The international impact of Rashomon, to take a major example, is inseparable from the contributions of its cinematographer, Kazuo Miyagawa, who experimented with film stock and lighting in ways that profoundly influenced a generation of artists in other countries, such as cinematographer Gregg Toland in Citizen Kane.

He must mean that Miyagawa had a similar impact to Toland, because Miyagawa was definitely not an influence on him. Toland died before Rashomon was made.

When I was an undergraduate, we had to check out DVDs or VHS tapes of films and watch them on tiny monitors in the library with unpleasant library headphones, so I've seen almost everything mentioned in Film Art: An Introduction, masterpieces of cinema, on a 10x6 screen. Good preparation for watching everything on my phone, I guess.
posted by betweenthebars at 3:37 PM on March 24, 2023 [2 favorites]

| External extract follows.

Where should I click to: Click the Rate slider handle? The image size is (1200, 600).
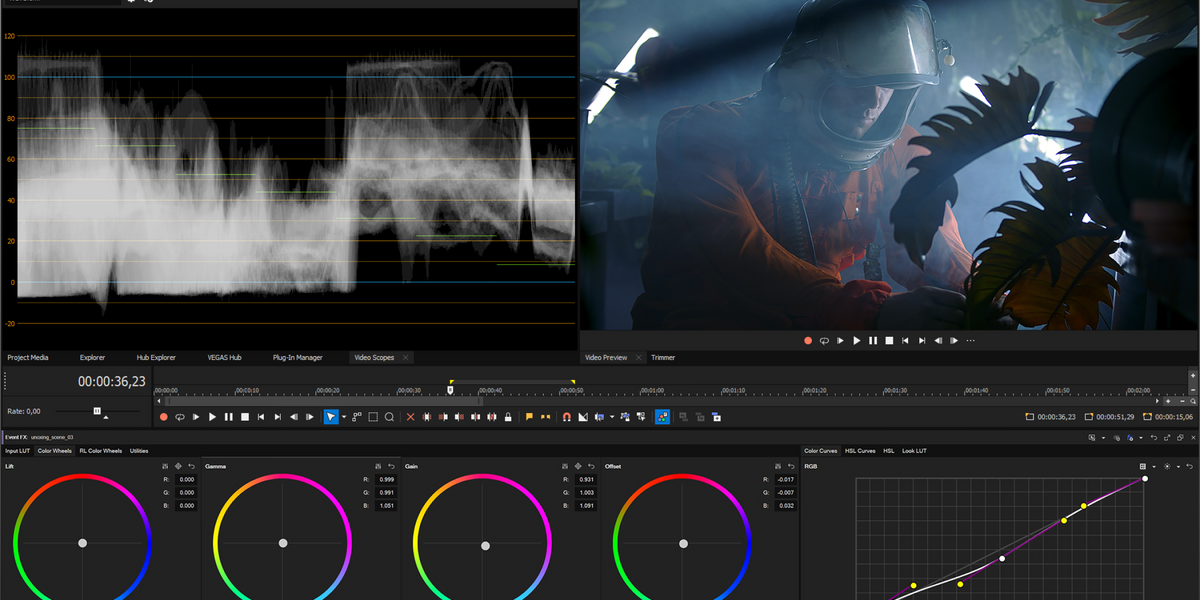click(97, 411)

He must mean that Miyagawa had a similar impact to Toland, because Miyagawa was definitely not an influence on him. Toland died before Rashomon was made.

I raised my eyebrow on that one, too.
posted by praemunire at 3:44 PM on March 24, 2023 [1 favorite]


For-profit companies like Netflix do not care if people have a broader exposure to film, they care about making money. Companies like MUBI and Criterion also primarily care about making money, but I will give them a little more credit for at least trying to promote good taste. Filmmakers and distribution companies would LOVE to have their films seen by as wide an audience as possible, but it isn't easy to accomplish these days.

Well, hell, how much money is the Academy getting every year from the Oscar awards? And now they have this big fancy museum to bring in money throughout the year - maybe they can start a huge streaming service of their own and put that money to some use.
posted by EmpressCallipygos at 5:22 AM on March 25, 2023 [1 favorite]


…Kazuo Miyagawa, who experimented with film stock and lighting in ways that profoundly influenced a generation of artists in other countries, such as cinematographer Gregg Toland in Citizen Kane.
He must mean that Miyagawa had a similar impact to Toland, because Miyagawa was definitely not an influence on him. Toland died before Rashomon was made.
Miyagawa’s cinematography career started in the 1930s, several years before Toland made Citizen Kane. So it is possible that his (pre-Rashomon) work was an influence on Toland. However, according to Miyagawa himself in this article by Ian Buruma, the influence was the other way around:
Of course, one can take the traditionalist interpretation of Mizoguchi’s style too far. I once asked his favorite cameraman, Kazuo Miyagawa, whether his characteristic depth of focus—in Ugetsu, for example—had anything to do with Japanese art. He smiled. “Not at all,” he said. “My main influence was the camera work of Gregg Toland in Citizen Kane.”
posted by mbrubeck at 10:49 AM on March 25, 2023 [5 favorites]


This was really interesting. The biggest eye opener for me (which I guess is obvious when I write it out but.. I hadn't thought about) is how the auteur idea is still so dominant but so often inadequte in how we think about film history. Also the bit about which Japanese (and other International) films were subtitled and distributed in the US and how that biases a US conception of the 'great films' of Japan.